The site's parent company, Sunnyvale, Calif.-based FriendFinder Networks - which says its network encompasses more than 40,000 sites and includes more than 600 million users - has confirmed that it's investigating the breach report. It is working with law enforcement agencies and has brought in third-party digital forensics investigators from FireEye's Mandiant.
"FriendFinder Networks Inc. has just been made aware of a potential data security issue and understands and fully appreciates the seriousness of the issue," the company says in a May 21 statement. But to date, the company has declined to offer any further details, such as how many different users or regions might have been affected, and whether the breach extends beyond AdultFriendFinder - which claims to have 63 million users worldwide - or when the breach may have begun.
"Until the investigation is completed, it will be difficult to determine with certainty the full scope of the incident, but we will continue to work vigilantly to address this potential issue and will provide updates as we learn more from our investigation," FriendFinder Networks says. "We cannot speculate further about this issue, but rest assured, we pledge to take the appropriate steps needed to protect our customers if they are affected."
The apparent breach was first uncovered - and reported - by U.K. news agency Channel 4, which says it found 15 spreadsheets containing information on 3.9 million AdultFriendFinder users during an investigation into the types of information sold on underground, so-called darknet or "dark Web" sites, which typically refers to "Onion" sites that can only be reached by using the Tor anonymizing browser.

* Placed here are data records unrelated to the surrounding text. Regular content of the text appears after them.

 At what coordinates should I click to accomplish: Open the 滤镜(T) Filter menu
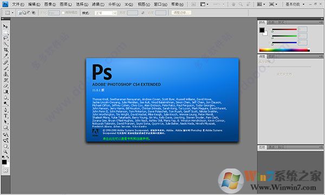tap(98, 4)
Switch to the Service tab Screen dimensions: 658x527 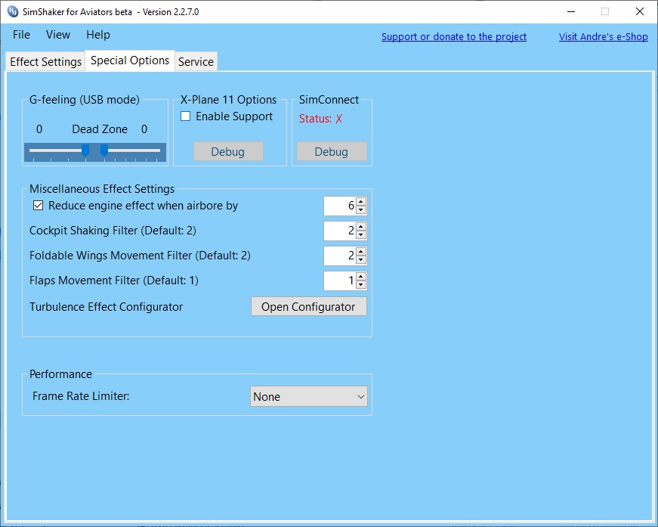click(196, 61)
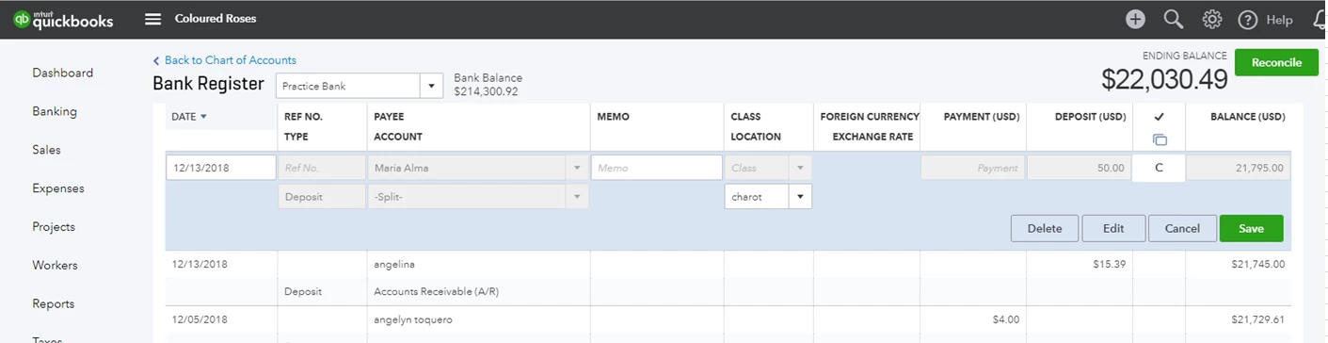Sort by the DATE column arrow

pos(203,117)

AdultFriendFinder bills itself as a "thriving sex community," and stores related types of personal data, Channel 4 reports. Information that it recovered - which had been posted on an underground forum by a hacker nicknamed "ROR[RG]" - reportedly includes details of whether users are gay or straight, whether they're seeking extramarital affairs, as well as their age, email addresses, usernames, mailing addresses, as well as their IP address.
Leaked Data Now Circulating
Security expert Troy Hunt, who maintains "Have I Been Pwned?" - a free website that alerts subscribers when their personal information appears in data dumps - reports that the information allegedly leaked from AdultFriendFinder is now in public circulation, and that it includes current and previous users' emails, sexual orientation, age, gender and race, among other information.
Found 3,867,997 unique emails in the Adult Friend Finder dump. Emails. Sexual orientation. Age. Gender. Race. *DELETED* accounts.— Troy Hunt (@troyhunt) May 22, 2015
Spam, Extortion Warnings
Security experts say some of the site's married users may find this information leak inconvenient - to say the least - and have warned all of the site's current and former users to beware of related spam campaigns and blackmail attempts. "I've always thought adult dating sites would be a perfect target for criminals to breach and use details for extortion," says information security consultant and Europol cybercrime adviser Brian Honan via Twitter.
"Divorce lawyers are celebrating this news," technology and public policy attorney Elizabeth Wharton, at Hall Booth Smith, says via Twitter.
Channel 4 reports that some of the leaked email addresses tie to U.K. government officials and armed services personnel.